What you have to do: Somewhere below is a line with "Screen dimensions: 820x930" and, later, a line with "You are a computer-use agent. Image resolution: width=640"; repeat those two lines and all the lines between them, exactly as they are.

Raw data:

=-=-=

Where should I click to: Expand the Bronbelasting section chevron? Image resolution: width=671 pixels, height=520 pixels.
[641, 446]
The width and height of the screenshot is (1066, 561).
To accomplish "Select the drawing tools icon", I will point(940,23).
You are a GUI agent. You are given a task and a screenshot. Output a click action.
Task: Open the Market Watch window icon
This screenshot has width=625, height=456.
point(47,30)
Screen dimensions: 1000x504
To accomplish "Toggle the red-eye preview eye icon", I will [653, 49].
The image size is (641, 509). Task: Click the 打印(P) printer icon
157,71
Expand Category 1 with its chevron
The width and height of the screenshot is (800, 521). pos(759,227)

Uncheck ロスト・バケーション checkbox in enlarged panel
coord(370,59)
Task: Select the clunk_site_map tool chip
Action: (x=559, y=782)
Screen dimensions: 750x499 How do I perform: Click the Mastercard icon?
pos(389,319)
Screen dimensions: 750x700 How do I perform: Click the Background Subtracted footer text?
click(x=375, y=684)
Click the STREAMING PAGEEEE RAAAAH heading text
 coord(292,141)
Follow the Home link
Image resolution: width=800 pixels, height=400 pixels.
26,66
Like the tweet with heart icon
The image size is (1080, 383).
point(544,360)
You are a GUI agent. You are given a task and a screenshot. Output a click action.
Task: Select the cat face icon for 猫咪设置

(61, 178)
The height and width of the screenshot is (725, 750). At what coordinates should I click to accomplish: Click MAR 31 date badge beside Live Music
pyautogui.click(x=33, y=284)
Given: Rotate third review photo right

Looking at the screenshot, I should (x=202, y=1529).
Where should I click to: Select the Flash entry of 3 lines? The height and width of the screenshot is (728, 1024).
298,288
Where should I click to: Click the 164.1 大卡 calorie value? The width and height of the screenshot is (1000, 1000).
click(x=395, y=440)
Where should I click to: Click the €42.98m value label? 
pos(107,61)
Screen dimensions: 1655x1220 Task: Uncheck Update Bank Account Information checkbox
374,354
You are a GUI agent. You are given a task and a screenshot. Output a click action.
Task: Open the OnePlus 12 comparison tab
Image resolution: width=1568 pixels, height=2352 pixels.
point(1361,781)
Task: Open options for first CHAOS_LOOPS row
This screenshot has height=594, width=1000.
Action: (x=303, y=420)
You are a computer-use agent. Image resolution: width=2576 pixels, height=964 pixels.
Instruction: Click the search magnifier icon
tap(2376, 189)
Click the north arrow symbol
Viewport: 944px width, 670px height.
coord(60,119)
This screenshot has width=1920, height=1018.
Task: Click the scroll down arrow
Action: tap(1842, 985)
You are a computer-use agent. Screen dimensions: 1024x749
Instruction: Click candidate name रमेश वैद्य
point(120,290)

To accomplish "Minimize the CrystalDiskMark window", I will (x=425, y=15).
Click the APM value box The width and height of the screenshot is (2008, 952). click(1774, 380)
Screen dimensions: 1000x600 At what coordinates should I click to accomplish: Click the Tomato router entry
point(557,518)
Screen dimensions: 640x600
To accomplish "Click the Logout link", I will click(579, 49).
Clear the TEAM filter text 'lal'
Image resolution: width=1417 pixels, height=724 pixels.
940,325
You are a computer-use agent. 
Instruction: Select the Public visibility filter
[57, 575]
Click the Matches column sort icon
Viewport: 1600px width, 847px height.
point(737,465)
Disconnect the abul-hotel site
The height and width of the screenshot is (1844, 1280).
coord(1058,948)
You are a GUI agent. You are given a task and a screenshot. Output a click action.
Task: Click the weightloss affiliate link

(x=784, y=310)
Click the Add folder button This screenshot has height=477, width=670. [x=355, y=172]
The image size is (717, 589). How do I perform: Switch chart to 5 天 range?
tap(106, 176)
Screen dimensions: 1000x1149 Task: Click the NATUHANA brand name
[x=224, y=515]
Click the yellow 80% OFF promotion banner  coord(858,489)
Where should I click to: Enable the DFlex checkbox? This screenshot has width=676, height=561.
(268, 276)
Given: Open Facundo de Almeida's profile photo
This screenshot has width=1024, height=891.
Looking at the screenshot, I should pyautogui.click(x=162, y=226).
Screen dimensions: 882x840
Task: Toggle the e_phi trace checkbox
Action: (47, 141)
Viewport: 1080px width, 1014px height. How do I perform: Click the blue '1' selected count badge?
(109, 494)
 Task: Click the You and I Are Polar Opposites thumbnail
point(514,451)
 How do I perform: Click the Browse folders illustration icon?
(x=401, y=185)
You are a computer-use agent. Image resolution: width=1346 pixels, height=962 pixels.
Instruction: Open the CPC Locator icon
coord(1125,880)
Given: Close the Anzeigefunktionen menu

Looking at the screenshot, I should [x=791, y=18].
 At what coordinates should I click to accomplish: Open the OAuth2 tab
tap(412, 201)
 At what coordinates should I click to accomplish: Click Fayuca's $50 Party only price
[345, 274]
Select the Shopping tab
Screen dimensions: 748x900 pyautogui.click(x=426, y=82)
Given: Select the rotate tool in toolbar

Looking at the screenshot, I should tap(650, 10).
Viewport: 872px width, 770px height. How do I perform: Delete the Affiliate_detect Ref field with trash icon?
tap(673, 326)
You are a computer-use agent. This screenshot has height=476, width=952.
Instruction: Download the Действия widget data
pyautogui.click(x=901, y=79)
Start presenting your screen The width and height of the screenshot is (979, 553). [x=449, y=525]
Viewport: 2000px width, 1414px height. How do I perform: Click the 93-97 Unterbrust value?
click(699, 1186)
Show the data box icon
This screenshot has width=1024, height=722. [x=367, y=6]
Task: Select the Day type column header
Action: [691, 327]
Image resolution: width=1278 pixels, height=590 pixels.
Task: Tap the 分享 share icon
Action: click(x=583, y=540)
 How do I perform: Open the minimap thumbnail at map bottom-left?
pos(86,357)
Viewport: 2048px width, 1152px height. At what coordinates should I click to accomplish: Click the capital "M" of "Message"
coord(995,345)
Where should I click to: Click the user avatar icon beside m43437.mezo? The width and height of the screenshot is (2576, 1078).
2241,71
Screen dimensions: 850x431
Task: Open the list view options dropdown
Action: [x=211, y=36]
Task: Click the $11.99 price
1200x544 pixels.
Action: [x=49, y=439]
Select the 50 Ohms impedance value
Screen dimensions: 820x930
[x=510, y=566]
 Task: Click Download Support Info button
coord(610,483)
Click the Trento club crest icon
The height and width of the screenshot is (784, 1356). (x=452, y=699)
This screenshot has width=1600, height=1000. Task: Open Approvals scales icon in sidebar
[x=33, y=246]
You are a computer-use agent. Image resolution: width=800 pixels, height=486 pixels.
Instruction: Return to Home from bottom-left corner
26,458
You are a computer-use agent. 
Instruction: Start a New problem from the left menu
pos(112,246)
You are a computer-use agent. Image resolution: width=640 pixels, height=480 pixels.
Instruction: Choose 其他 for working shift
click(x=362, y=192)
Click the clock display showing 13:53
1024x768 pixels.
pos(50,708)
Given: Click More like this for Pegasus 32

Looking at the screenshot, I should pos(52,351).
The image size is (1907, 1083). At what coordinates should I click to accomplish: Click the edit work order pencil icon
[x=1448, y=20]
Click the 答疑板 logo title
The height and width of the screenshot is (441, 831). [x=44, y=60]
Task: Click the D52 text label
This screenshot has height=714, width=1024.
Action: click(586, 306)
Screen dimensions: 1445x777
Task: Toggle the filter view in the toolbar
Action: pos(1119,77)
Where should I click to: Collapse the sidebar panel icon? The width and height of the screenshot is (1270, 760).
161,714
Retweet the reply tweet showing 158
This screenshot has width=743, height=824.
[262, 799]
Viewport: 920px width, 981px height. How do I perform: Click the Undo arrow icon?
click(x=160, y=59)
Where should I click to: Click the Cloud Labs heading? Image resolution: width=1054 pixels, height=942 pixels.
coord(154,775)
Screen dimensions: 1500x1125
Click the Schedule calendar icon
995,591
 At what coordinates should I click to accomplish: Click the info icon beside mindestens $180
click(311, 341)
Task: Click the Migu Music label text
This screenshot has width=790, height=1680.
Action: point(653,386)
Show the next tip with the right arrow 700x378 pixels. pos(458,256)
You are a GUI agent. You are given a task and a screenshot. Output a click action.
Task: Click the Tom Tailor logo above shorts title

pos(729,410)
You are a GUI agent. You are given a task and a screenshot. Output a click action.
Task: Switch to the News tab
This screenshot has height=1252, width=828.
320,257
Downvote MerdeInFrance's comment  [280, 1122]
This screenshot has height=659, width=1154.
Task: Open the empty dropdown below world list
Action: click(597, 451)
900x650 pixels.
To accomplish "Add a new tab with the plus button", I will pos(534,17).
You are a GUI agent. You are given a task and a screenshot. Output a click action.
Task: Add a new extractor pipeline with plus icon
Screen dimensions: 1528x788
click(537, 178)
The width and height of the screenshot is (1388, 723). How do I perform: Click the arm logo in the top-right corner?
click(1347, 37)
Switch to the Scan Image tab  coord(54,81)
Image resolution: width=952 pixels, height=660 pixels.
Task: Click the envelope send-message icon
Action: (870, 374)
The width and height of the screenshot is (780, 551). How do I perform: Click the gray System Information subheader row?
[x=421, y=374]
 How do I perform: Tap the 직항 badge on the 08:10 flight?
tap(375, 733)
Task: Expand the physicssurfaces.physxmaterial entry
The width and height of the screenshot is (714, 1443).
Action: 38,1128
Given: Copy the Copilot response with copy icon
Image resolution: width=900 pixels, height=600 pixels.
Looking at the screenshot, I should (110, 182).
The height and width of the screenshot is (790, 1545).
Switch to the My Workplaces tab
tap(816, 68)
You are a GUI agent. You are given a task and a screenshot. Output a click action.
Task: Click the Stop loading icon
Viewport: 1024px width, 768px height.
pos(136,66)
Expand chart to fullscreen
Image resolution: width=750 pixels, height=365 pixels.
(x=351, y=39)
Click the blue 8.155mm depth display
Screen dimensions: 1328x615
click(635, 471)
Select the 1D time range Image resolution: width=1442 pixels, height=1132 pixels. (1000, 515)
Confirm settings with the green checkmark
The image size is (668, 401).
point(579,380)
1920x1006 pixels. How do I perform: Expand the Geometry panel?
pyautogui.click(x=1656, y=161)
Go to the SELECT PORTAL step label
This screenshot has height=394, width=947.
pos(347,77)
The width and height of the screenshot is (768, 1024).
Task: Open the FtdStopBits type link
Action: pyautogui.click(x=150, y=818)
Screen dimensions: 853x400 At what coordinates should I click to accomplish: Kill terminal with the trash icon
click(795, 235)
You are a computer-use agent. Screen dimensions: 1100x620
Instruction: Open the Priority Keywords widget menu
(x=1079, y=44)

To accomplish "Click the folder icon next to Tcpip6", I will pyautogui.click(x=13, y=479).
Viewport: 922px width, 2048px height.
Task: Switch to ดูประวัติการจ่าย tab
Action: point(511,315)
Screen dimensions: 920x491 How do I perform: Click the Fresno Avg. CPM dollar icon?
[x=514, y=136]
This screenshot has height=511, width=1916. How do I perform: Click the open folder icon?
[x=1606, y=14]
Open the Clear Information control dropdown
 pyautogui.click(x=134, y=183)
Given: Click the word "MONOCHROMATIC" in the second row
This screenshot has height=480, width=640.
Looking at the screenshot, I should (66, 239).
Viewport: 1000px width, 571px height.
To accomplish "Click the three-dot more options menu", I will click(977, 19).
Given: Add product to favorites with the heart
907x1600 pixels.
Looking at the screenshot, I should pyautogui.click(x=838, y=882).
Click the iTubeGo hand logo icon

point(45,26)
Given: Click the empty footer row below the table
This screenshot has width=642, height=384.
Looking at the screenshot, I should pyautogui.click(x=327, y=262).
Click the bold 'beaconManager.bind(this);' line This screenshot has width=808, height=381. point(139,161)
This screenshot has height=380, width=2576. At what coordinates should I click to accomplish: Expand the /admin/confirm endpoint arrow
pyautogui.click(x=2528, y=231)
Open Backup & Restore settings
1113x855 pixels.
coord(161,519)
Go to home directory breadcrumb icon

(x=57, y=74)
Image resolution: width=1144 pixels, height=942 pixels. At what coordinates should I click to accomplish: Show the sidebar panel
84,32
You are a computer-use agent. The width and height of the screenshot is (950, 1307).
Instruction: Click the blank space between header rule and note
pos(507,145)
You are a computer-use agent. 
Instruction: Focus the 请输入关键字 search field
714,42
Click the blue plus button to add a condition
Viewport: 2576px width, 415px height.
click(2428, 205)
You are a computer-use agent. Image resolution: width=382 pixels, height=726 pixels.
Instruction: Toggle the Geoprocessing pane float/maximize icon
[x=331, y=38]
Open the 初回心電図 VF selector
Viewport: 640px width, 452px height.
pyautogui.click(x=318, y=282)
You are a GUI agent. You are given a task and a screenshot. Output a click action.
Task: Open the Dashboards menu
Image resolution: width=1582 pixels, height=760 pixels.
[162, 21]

=-=-=

Answer section:
Screen dimensions: 820x930
[x=510, y=566]
 Task: Click Download Support Info button
coord(610,483)
Click the Trento club crest icon
The height and width of the screenshot is (784, 1356). (x=452, y=699)
This screenshot has width=1600, height=1000. Task: Open Approvals scales icon in sidebar
[x=33, y=246]
You are a computer-use agent. Image resolution: width=800 pixels, height=486 pixels.
Instruction: Return to Home from bottom-left corner
26,458
You are a computer-use agent. 
Instruction: Start a New problem from the left menu
pos(112,246)
You are a computer-use agent. Image resolution: width=640 pixels, height=480 pixels.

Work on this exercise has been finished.